An insight into the mixed quantum mechanical-molecular dynamics simulation of a ZnII-Curcumin complex with a chosen DNA sequence that supports experimental DNA binding investigations

Abstract

An important aspect of research pertaining to Curcumin (HCur) is the need to arrest its degradation in aqueous solution and in biological milieu. This may be achieved through complex formation with metal ions. For this reason, a complex of HCur was prepared with Zn^II, that is not likely to be active in redox pathways, minimizing further complications. The complex is monomeric, tetrahedral, with one HCur, an acetate and a molecule of water bound to Zn^II. It arrests degradation of HCur to a considerable extent that was realized by taking it in phosphate buffer and in biological milieu. The structure was obtained by DFT calculations. Stable adduct formation was identified between optimized structures of HCur and [Zn(Cur)] with DNA (PDB ID: 1BNA) through experiments validated with multiscale modeling approach.
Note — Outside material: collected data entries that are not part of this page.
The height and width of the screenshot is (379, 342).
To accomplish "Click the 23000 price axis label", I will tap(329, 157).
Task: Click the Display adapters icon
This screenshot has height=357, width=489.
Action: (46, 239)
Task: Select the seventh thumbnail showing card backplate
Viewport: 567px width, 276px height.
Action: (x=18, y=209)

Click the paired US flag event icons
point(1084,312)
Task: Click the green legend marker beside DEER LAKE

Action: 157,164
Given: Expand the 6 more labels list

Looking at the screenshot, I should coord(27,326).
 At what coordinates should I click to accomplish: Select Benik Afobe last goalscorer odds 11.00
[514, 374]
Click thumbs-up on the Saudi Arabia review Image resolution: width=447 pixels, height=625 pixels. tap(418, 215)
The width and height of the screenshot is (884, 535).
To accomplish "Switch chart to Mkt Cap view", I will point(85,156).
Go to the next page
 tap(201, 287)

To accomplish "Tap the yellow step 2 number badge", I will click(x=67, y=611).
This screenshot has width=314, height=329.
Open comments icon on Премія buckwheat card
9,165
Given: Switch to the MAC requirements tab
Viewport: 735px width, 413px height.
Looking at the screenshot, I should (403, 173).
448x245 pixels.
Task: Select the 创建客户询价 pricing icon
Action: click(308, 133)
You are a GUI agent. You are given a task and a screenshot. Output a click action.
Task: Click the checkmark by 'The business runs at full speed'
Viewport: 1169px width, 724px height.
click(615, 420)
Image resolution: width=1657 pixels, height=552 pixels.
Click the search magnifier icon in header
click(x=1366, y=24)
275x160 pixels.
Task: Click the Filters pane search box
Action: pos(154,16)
Molecular docking studies provide 2D and 3D representations of binding of HCur and [Zn(Cur)] through different non-covalent interactions with the nucleotides of the chosen DNA. Through molecular dynamics simulation, a detailed understanding of binding pattern and key structural characteristics of the generated DNA-complex was obtained following analysis by RMSD, RMSF, radius of gyration, SASA and aspects like formation of hydrogen bonds. Experimental studies provide binding constants for [Zn(Cur)] with calf thymus DNA at 25 °C that effectively helps one to realize its high affinity towards DNA. In the absence of an experimental binding study of HCur with DNA, owing to its tendency to degrade in solution, a theoretical analysis of the binding of HCur to DNA is extremely helpful. Besides, both experimental and simulated binding of [Zn(Cur)] to DNA may be considered as a case of pseudo-binding of HCur to DNA. In a way, such studies on interaction with DNA helps one to identify HCur's affinity for cellular target DNA, not realized through experiments. The entire investigation is an understanding of experimental and theoretical approaches that has been compared continuously, being particularly useful when a molecule's interaction with a biological target cannot be realized experimentally.

Keywords: Curcumin; DFT; Hydrogen bonds; Molecular docking; Molecular dynamic simulation; RMSD; RMSF; Radius of gyration; SASA; Zn(II).